Vacation rental businesses? There is one that has been supporting our ocean safety efforts, and other companies are catching on. But a nut we still have no idea how to crack is the one-person vacation rentals, where the owner maybe lives in the house part of the year and rents it out when they are away.
Car rentals? They give out a Kaua‘i Drive guide to every renter, and in there is an important ocean safety page and also started giving out county ocean safety brochures to every car renter.
Airlines? Another nut we have yet to crack, and it merits a whole article unto itself. The Lihu‘e Airport, however, has stepped up big time, allowing for ocean safety banners on its premises, and it is sponsoring an ocean safety video that will very soon be airing on four 55-inch monitors in the baggage claim areas.
Tour boat companies? Two in particular stand out in their commitment with its donations to KLA’s programs and with sponsoring www.kauaiexplorer.com. And I have witnessed one-on-one ocean safety information given to clients.
Guide books? Again, these can’t be lumped together. Some are very serious in their commitment to recommend only safe areas. Some are not. And this issue is as difficult to figure out as is our ocean itself. Some areas can be safe as can be on one given day, and a death trap the next day (or hour). So do you leave the area out of your guide book? Or do you mention it and say “never go there?” Or do you mention it and say “go there only when it’s safe, and see if you can figure that out?”
These are examples of what the visitor industry is doing. Can the industry do more? The answer is yes. But having answered this question with a yes, I (as a hospital employee and therefore a beneficiary of our visitors) immediately have to ask the question: Can I do more? Can KLA do more?
The answer again is yes. We have put ourselves in the position such that the visitor industry looks to us for guidance as to what exactly they can do and should do, above and beyond donating money to our programs. If they have failed to do enough, it is partly because we have failed to guide them and encourage them (and, yes, prod them).
I have often mentioned the Mauna Kea Resort on the Big Island as the gold standard for what resorts can do to protect our visitors (including having lifeguards on its beach), and it’s time to look towards them again. As I write these words we are engaged in emergency county and visitor industry meetings.

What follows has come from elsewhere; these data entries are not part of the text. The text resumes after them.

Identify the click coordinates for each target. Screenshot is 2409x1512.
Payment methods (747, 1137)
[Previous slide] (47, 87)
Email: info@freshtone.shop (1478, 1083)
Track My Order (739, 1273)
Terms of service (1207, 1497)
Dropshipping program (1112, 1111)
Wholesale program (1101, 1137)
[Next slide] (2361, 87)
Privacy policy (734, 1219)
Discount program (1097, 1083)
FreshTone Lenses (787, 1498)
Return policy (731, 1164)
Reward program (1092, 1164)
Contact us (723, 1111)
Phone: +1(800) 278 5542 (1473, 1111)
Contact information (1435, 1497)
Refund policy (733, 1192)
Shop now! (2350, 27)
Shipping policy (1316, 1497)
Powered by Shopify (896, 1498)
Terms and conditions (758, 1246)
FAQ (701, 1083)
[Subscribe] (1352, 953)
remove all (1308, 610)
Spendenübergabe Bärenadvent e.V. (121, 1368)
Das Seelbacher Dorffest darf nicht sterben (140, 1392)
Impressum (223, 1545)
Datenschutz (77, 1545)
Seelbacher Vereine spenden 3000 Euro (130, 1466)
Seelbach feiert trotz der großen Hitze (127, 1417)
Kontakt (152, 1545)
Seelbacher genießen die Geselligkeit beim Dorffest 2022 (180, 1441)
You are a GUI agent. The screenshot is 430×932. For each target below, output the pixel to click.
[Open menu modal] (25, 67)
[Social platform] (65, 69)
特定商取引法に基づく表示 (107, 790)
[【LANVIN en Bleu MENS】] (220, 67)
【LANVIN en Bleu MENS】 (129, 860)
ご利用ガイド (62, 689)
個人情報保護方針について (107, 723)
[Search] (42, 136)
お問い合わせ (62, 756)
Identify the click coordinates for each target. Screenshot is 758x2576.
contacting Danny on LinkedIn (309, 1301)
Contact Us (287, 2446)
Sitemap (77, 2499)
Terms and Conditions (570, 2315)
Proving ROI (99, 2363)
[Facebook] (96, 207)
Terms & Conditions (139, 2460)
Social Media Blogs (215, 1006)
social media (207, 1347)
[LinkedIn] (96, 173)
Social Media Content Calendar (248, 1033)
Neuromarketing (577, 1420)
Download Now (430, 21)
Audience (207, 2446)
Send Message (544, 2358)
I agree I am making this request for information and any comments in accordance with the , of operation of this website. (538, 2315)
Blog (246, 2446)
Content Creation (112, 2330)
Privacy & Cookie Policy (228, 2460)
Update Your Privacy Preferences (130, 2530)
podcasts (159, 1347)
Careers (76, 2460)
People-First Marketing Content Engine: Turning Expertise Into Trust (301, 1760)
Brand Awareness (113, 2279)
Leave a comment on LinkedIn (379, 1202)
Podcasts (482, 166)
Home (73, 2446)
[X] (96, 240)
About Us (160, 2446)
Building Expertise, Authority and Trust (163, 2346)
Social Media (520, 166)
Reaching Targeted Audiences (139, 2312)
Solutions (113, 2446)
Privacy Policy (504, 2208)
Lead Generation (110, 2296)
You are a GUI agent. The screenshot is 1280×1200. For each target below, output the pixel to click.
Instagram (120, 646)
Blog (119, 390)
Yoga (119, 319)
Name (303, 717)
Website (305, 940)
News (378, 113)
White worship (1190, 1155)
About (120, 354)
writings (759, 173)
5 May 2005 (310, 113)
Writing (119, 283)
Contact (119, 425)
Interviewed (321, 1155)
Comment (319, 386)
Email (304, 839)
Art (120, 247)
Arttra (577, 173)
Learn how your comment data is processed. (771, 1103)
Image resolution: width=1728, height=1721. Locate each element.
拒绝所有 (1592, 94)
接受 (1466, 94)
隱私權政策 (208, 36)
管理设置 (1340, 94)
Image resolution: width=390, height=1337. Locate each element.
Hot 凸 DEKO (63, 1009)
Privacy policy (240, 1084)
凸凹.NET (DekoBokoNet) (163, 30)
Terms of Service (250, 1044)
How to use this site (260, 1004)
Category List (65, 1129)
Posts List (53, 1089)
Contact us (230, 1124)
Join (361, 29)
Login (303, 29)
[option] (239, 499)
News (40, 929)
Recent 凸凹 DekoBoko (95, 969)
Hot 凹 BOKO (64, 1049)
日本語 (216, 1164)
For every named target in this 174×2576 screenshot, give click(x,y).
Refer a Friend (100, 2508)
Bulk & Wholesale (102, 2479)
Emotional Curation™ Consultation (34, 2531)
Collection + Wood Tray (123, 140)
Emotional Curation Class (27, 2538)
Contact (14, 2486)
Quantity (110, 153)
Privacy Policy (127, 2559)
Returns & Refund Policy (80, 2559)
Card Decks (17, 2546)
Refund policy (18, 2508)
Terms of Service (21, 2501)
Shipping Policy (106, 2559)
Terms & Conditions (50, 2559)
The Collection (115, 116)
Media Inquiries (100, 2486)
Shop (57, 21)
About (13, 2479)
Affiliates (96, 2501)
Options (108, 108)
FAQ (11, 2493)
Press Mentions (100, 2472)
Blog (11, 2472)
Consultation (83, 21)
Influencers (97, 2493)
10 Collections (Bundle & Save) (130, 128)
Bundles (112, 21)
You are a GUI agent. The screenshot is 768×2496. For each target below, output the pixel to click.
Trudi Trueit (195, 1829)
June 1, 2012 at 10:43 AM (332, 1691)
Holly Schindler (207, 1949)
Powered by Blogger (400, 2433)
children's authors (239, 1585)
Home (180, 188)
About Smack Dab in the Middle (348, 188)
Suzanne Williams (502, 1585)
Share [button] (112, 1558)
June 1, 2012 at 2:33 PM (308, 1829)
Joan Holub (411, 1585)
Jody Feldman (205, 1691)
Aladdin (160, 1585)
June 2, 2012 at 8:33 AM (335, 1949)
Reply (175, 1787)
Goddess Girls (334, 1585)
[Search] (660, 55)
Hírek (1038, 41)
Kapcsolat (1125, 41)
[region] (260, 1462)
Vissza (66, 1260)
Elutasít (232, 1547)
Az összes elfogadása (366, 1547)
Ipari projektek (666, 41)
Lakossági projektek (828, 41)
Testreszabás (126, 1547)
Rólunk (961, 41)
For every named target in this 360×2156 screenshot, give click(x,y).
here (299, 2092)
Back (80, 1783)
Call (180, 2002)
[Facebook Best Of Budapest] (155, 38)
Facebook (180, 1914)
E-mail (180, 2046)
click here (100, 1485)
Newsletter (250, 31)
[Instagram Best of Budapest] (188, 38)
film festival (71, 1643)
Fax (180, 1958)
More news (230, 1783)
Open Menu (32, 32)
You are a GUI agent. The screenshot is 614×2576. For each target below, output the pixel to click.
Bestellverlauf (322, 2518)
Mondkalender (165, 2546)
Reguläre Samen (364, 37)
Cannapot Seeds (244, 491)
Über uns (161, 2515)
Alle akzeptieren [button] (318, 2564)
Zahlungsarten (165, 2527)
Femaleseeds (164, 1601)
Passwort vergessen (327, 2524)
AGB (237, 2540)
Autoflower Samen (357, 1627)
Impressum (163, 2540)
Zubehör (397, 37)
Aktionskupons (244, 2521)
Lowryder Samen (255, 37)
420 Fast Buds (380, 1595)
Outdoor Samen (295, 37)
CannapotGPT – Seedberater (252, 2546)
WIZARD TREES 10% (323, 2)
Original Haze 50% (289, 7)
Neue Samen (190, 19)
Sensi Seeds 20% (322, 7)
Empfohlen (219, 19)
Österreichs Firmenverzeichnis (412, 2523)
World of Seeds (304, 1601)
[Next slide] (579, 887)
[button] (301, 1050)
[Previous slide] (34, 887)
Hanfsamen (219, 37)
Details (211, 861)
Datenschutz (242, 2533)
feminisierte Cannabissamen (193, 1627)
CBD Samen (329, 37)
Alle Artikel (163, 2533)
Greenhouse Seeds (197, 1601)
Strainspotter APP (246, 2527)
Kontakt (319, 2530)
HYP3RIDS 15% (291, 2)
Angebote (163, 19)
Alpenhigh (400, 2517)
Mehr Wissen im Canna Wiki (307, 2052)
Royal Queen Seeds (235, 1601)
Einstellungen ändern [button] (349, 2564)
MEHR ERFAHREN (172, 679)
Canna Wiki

Can the county, state and individuals do more? Yes, of course.
We are doing a lot, we really are. We have to try and believe in ourselves even in our difficult, tragic — and for me, humiliating — times. Yes, we can do more. As they say in sports training: It isn’t always how hard you work, it’s how smart you work. KLA will try and help us all figure out how to do both.
At this point I feel like we need God’s help, as well as all the effort that us humans can put together.
• Dr. Monty Downs is president of the Kaua‘i Lifeguard Association and an emergency room doctor at Wilcox Memorial Hospital.